China’s crackdown on Tiananmen Square memorials is not simply another act of oppression, it is a symbolic crushing of democracy in Hong Kong. It is hard to imagine that Hong Kong will ever return to its former glory as one of the freest cities in the world.
Not only do communist regimes lie to cover up their crimes and errors, but they lie in general. When Great Britain returned Hong Kong to China in 1997, the CCP agreed that the people there would continue to enjoy their long-held political and economic freedoms, but as should surprise no one, the CCP lied. The systematic dismantling of Hong Kong’s civil liberties, government, and autonomy shows that China feels emboldened to do whatever it wants and does not fear any response from the West.
Given China’s resources, population, and military, it is unlikely that the West will be able to do much of anything about China’s oppression of Hong Kong.

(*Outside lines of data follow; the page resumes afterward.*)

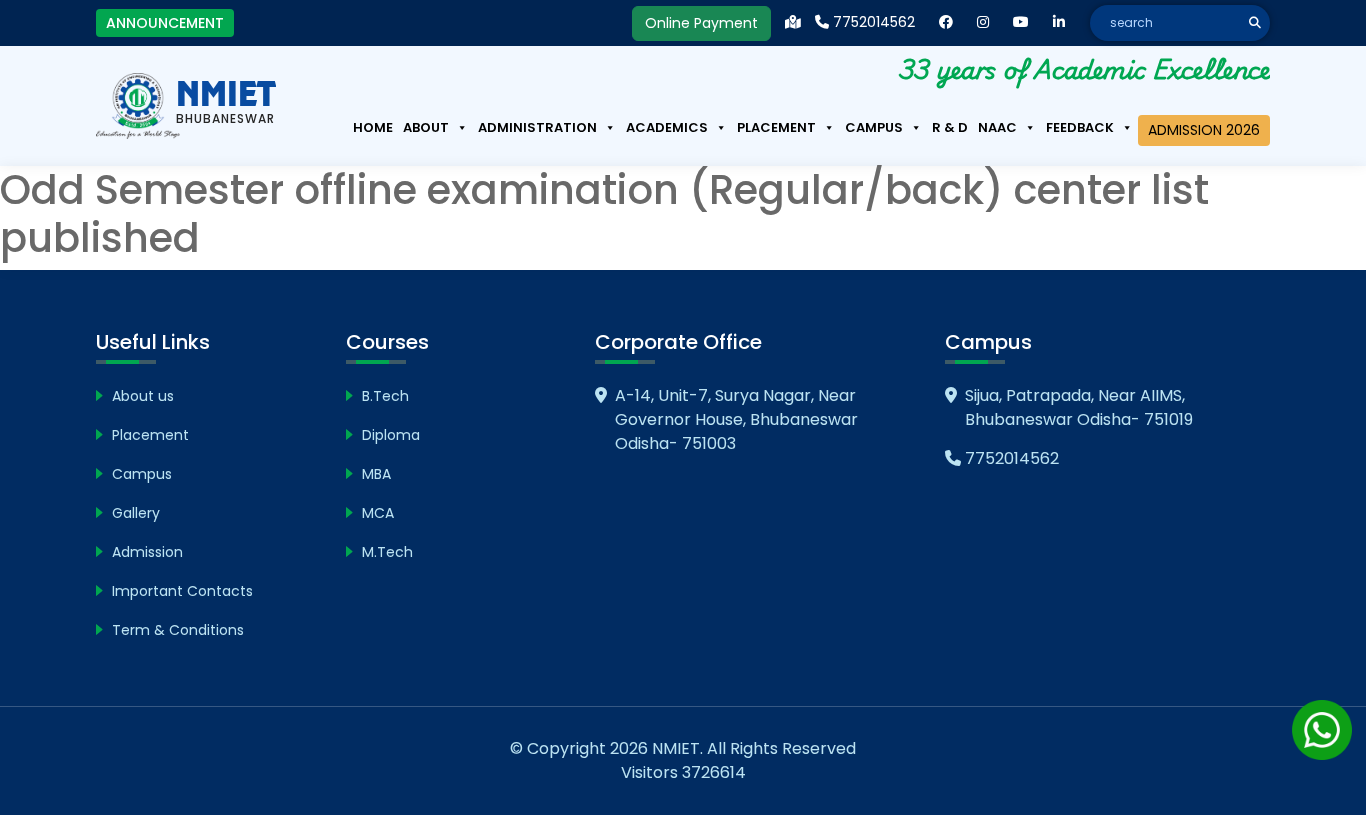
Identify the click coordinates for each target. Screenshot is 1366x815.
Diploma (391, 435)
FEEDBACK (1080, 127)
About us (143, 396)
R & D (950, 127)
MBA (376, 474)
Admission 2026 (1204, 130)
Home (373, 127)
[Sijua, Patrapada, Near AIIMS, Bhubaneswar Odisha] (793, 22)
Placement (776, 127)
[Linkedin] (1059, 22)
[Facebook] (946, 22)
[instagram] (983, 22)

In fact, besides writing strongly worded statements, current Western leaders seem to have little interest in confronting the CCP. Laughably, China even has a seat on the U.N. Human Rights Council and has bought off the American mainstream media and many American corporations.
If Hong Kong is to regain its freedom, the spark will likely have to ignite from within and it seems that the pro-democracy movement still has many who are willing to suffer for freedom. As Chow Hang Tung said, “This will be the first June 4 since the National Security Law. Many ask if the vigil will disappear. I think we have been persisting for more than 30 years. It is more or less in Hong Kong people’s DNA.”
Many in Hong Kong have been arrested and jailed for standing for freedom, but the movement needs many more to answer the call to courageously and unwaveringly stand — including the governments of the U.S., the U.K., and other pro-freedom nations.